For those of you who aren't familiar with NICS, here's a quote from the FBI website:
"The National Instant Criminal Background Check System, or NICS, is all about saving lives and protecting people from harm—by not letting guns and explosives fall into the wrong hands. It also ensures the timely transfer of firearms to eligible gun buyers.
"Mandated by the Brady Handgun Violence Prevention Act of 1993 and launched by the FBI on November 30, 1998, NICS is used by Federal Firearms Licensees (FFLs) to instantly determine whether a prospective buyer is eligible to buy firearms or explosives. Before ringing up the sale, cashiers call in a check to the FBI or to other designated agencies to ensure that each customer does not have a criminal record or isn’t otherwise ineligible to make a purchase. More than 100 million such checks have been made in the last decade, leading to more than 900,000 denials."
Here is a chart showing the number of NICS background checks by state for 2012:
Kentucky, with an estimated population of 4,369,356 in 2011, has, by a wide margin, the largest per capita number of background checks with a total of 2,329,151 thus far in 2012 and 2,280,832 in 2011 or more than one for every two Kentuckians including under-age children. In second place, Texas has 1,196,176 background checks thus far in 2012 compared to 1,155,387 in 2011, however, Texas has a far bigger population, standing at 26,403,743 in 2012.
Here is a chart showing the number of NICS background checks for all states since the program began in 1998 by type of gun:
Of the 156,577,260 requests recorded on this sheet, 39,927,656 were for handguns or 25 percent of the total. Again, you'll notice that Kentucky, a state which comprises only 1.4 percent of America's total population, accounted for 15,118,518 background checks between 1998 and the present, a whopping 9.6 percent of the total.
Here is a listing showing the categories and numbers of Americans who will be denied the privilege of acquiring a firearm by the NICS database:
Notice that there are a total of 1,796,058 Americans who will be denied the right to purchase a firearm because of mental health issues.

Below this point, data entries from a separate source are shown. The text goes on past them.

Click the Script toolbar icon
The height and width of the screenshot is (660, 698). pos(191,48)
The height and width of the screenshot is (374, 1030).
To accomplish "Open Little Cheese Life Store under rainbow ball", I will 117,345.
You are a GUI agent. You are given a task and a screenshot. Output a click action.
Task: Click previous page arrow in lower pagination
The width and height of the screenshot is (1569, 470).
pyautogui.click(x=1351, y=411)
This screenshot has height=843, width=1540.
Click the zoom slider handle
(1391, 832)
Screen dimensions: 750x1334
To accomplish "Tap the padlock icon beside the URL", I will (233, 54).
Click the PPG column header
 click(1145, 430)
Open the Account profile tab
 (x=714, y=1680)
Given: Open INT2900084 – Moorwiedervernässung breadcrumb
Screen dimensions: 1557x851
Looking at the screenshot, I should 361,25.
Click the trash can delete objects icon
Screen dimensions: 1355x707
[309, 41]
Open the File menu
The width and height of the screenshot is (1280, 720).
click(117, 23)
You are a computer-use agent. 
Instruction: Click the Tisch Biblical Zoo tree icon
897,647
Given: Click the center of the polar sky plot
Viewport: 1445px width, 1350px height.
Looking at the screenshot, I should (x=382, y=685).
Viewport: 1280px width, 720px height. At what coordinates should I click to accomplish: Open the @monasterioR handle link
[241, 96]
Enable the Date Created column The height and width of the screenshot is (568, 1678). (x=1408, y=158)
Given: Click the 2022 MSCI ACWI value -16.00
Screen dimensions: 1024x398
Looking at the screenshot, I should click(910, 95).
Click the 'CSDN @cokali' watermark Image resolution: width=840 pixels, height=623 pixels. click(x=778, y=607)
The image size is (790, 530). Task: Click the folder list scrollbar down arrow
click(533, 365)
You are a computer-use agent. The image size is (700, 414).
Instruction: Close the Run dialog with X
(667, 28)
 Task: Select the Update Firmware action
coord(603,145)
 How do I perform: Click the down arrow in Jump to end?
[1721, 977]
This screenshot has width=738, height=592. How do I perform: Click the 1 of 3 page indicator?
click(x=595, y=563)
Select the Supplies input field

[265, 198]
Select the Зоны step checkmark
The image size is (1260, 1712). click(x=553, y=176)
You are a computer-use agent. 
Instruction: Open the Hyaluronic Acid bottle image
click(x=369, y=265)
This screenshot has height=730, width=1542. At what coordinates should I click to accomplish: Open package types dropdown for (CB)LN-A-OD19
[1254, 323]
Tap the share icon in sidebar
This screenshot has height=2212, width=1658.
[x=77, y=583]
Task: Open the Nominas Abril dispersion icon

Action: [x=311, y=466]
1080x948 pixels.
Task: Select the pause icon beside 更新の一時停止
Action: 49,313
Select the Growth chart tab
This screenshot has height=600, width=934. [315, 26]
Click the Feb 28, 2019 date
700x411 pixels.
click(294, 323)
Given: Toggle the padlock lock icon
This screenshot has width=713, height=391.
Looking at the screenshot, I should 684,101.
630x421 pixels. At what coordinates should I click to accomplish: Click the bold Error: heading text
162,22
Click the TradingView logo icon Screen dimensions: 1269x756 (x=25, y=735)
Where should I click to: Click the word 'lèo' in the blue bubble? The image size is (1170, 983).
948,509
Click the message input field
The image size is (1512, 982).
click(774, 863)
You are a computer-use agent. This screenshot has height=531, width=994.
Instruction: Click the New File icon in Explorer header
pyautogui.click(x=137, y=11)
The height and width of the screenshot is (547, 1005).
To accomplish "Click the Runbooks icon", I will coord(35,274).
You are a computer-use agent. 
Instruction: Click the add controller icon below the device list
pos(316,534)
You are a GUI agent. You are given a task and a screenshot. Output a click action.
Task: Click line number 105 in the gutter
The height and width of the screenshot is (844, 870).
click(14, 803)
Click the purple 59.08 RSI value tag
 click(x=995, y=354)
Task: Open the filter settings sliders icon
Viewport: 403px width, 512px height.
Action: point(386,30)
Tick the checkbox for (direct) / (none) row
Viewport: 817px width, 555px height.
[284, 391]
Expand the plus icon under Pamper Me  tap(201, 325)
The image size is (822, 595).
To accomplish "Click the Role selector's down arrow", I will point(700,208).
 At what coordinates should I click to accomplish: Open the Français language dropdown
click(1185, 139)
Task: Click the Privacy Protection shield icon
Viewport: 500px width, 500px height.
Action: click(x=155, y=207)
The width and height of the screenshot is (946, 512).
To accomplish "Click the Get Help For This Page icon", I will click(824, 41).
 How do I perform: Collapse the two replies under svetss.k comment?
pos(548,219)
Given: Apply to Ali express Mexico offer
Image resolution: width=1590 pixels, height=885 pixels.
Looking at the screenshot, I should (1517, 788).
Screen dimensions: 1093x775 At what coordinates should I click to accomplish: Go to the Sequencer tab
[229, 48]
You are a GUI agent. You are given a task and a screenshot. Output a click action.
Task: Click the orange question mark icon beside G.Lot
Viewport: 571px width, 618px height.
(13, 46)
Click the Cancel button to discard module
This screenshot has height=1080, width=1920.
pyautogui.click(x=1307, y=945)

Lastly, here is a listing of the number of Americans that have been denied the right to purchase a firearm by NICS and the reason why they were denied:
Notice that the vast majority of denials since 1998 are related to a criminal conviction (58.65 percent of all denials). Since it appears that mental health issues are often connected to mass shootings, let's focus on the number of denials related to mental health. Of the 976,225 denials since 1998, only 1.01 percent of refusals were applicants that were denied because of a mental health issue. Taking the 9,877 mental health denials one step further, out of the 157 million background checks done, only 0.0063 percent were denied because of mental health issues. Considering that the National Alliance on Mental Health suggests that one in four or approximately 57.7 million Americans will suffer from a mental health disorder in a given year, it would appear that denials related to mental health are vastly under-represented in the NICS database. Either that or Americans suffering from mental health issues are simply not attempting to acquire firearms, a highly unlikely scenario.
Overall, when one looks at all of the data, it is interesting to note that, of the 157,690,937 background checks done by the FBI, there were only 976,225 denials, an overall denial rate of only 0.62 percent. The overall denial rate for reasons of mental illness is a tiny fraction of one percent, an issue that could well prove to be a problem since mental health professionals are well aware that a substantial portion of Americans will suffer from a debilitating mental illness, including 14.8 million Americans who suffer from depression. Unfortunately, mental health professionals note that three-quarters of lifetime cases of mental illness begin by the age of 24 and there are often significant time delays between the time that symptoms appear and treatment begins. It is that period of time that is most dangerous.